• **取り組む課題**:
(a) Jungleの研究紹介文のうち、「Webコンテンツを構成するテ」から「先としたデータベースが必要。」までをすべて、「Webコンテンツ」を「ウェブコンテンツ」に置き換えて書き出してもらえますか？
(b) 分散データベースJungleについての研究紹介文を、最後の文の後から続けて書いてもらえますか？

• **提示文**:

....................

分散 Database Jungleに関する研究

概要

非破壊的木構造データベースJungleに分散実装を行い掲示板システムに特化したデーターベースを作成し、その評価を行った。

分散データベースCassandraより2倍以上速く、分散環境下においては10倍以上速くなる結果も確認された。


研究の背景と目的

ウェブサービスにとってデータベースは必須であり、ウェブサービスの規模に比例してデータベースへの負荷も高まる。

データベースの処理能力の高さはそのままウェブサービスの質に繋がるため、データベースのスケーラビリティの確保は重要である。

スケーラビリティ確保の方法としてデータ分散があるが、分散する方法により性能も変わってくる。

ウェブサービスのなかでも、コンテンツマネジメントシステムに合ったスケーラビリティの確保ができるデータベースの開発を行う。

ウェブサービスにおけるデータベースの重要性

ウェブサービスへの負荷が高まることは、データベースへの負荷が高まることでもある。

データベースの性能が低ければ負荷に耐え切れずサービスはダウンする

そのため、データベースにはスケーラビリティが必要

スケーラビリティとは

システムが負荷の増大に対して柔軟に拡張して対応できる性質

主に次の2つの方法によりシステムはスケールされる

分散システムにおいてはスケールアウトによりスケーラビリティを高める

データベースのスケーラビリティ

データベースのスケーラビリティを考えるとき、どういう用途で使用するかを考えるのが重要。

  • 例えば、掲示板システムにおいては、書き込みと読み込みが速いことが求められる。

  • ウェブサービスにおいても、どのようなサービスを行うかによってスケーラビリティの確保の仕方も変わってくる。

    本研究で開発しているデータベースはコンテンツマネジメントシステム(CMS)を対象としている。


    コンテンツマネジメントシステム(CMS)

    Webコンテンツを構成するテキストや画像などのデジタルコンテンツを管理し配信するシステム。

  • 例:ブログツール、Wiki
  • 分散コンテンツマネジメントシステムに求められること。

  • Webコンテンツを分散して管理
  • スケールアウトするシステム
  • データ全体の整合性に遅延がある、結果整合性でもよい。書き込みや読み込みを優先としたデータベースが必要。

    そこで、非破壊的木構造データベースJungleの開発が行われた。


    非破壊的木構造データベースJungle

    JungleはスケーラビリティのあるCMSの設計を目指して当研究室で開発されているデータベース。

    データを木構造で、さらに非破壊で保持する。

....................

• **データ**:
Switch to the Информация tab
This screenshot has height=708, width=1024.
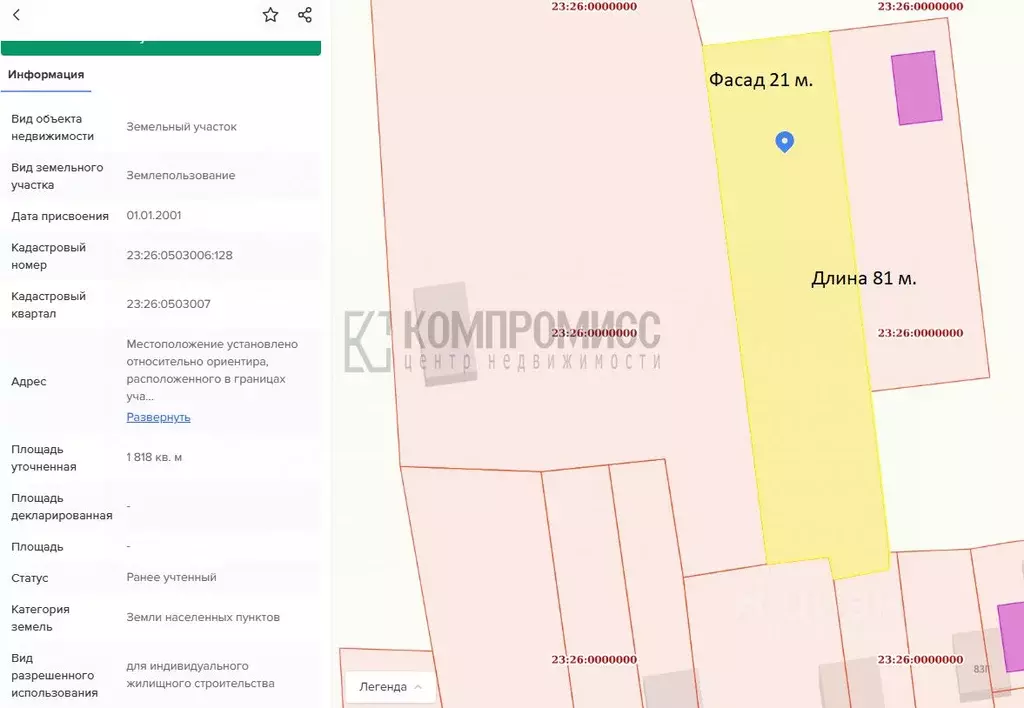[x=46, y=74]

....................

• **課題の解答**:
(a)
ウェブコンテンツを構成するテキストや画像などのデジタルコンテンツを管理し配信するシステム。

  • 例:ブログツール、Wiki
  • 分散コンテンツマネジメントシステムに求められること。

  • ウェブコンテンツを分散して管理
  • スケールアウトするシステム
  • データ全体の整合性に遅延がある、結果整合性でもよい。書き込みや読み込みを優先としたデータベースが必要。

(b)
    非破壊的木構造

    非破壊的木構造は一度作成したデータは変更しない

    新しい木構造を作成することでデータの編集を行う

    非破壊的木構造の利点

    非破壊的木構造は通常の木構造である破壊的木構造に比べ、以下のような利点を持つ

    ロックが少なく、いつでもコピーが可能なことから、非破壊的木構造はスケーラブルなシステムに有用となる

    Jungleの分散設計

    ここまでJungleに実装されている非破壊的木構造の利点について述べた。

    次に、Jungleにおける分散設計について述べる。

    データ分散を行うにあたり、まず考えることはトポロジーの形成と他のノードからデータの伝搬の仕方である。

    Jungleはこの問題に対し、ツリートポロジーを形成し、データ編集の際に発生するオペレーションを他のノードに流すことで解決する。

    Jungleトポロジーの形成

    Jungleのトポロジー形成には当研究室で開発している並列分散フレームワークAliceを使用する。

    Aliceは以下の機能が提供されている

    JungleにAliceを組み込み、Jungleのノード同士でトポロジーを形成する。

    Aliceの機能である他ノードへのデータアクセス機構を使用してデータ分散を行う。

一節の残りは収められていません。